Well, I'm looking at forecast soundings from various models, and syncing it up with some general ideas that I have, and here's what I'm coming up with:

-Where there is currently deep snowpack (Northeast PA, NW NJ, Lower Hudson Valley, and then across the northern half of Connecticut and Massachusetts), the rate of warming aloft should outpace the rate of warming at the surface because the snow works to keep the ground level cold, thereby creating an extreme low-level inversion. As I discussed earlier, this will work to prevent the strongest winds from mixing to the surface.

-Along the immediate coastline, although there is no snowpack, the coastal waters are sufficiently cool. So, as the winds are ramping up, they will be successfully mixing to the surface. But, as the belt of maximum winds, and thus, warm advection approaches, because the coastal waters are several degrees Celsius cooler than the air that will be coming in aloft, this will work similarly to the snowpack and work to create another extreme low-level inversion, which will again help to prevent the strongest winds from mixing to the surface. Not only is this shown by forecast soundings, specifically by the HRRR, but there are indications on other model soundings for this as well.

-In between the two zones; the snowpack and the immediate coast, however, there is a belt of more effective warm air and dew point transport at the surface, which helps to keep pace with the warming aloft and keep the atmospheric column generally isothermal. Because there's no inversion, or a very, very slight one, it will be easier for the maximum winds to mix all the way to the surface in this zone as that belt passes overhead.

Now, again, I want to stress that this doesn't mean that it's not going to be windy elsewhere lol but I think the I-95 Corridor from roughly Washington, D.C., to Philadelphia, to Trenton, and then to about Edison would be one maximum wind zone, and then again starting on Long Island, along the entire NORTH Shore and coastal Connecticut, and then rounding off in coastal Rhode Island. In these zones, I can see maximum wind gusts close to 75 mph. Along the immediate coastlines and SOUTH Shore of Long Island, I think gusts 60-65 mph. Once you get north and west of I-78/287, then I think your maximum wind gusts drop off fairly substantially, more in the 45-50 mph range, EXCEPT in places like the Susquehanna Valley, Hudson River Valley, and Connecticut River Valley, where topographical turbulence will help stronger winds mix down. I these locations, I can see gusts to 65 mph.

I'm going to try to put together a map of this to make it more understandable lol but that's what I'm thinking.

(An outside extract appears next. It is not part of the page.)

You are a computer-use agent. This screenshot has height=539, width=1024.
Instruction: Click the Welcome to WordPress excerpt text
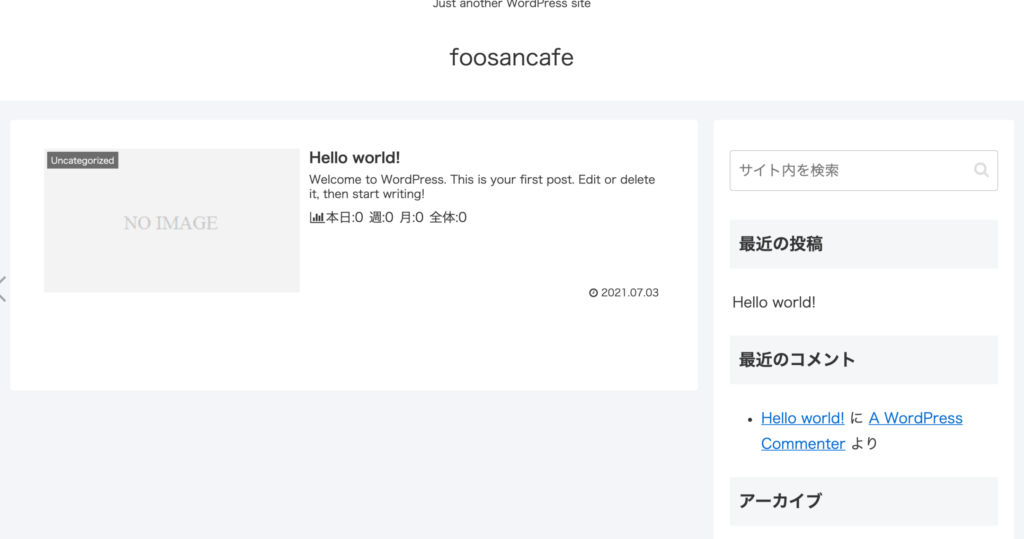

JAN 9th-10th Flooding Threat - Page 5 Wind_f10

Light brown = maximum wind gusts to 50 mph
Orange = maximum wind gusts to 65 mph
Red = maximum wind gusts to 75 mph
nice map if true warnings need to be extended un a number of places i think nws is going conservative im more in line with you. 60 to 65 here is gonna cause havok if it happens. I noticed you included the sound facing shore of westchester in the 75 moh thats a nose hair away from here and very close to where i work in new rochelle by a mile or so.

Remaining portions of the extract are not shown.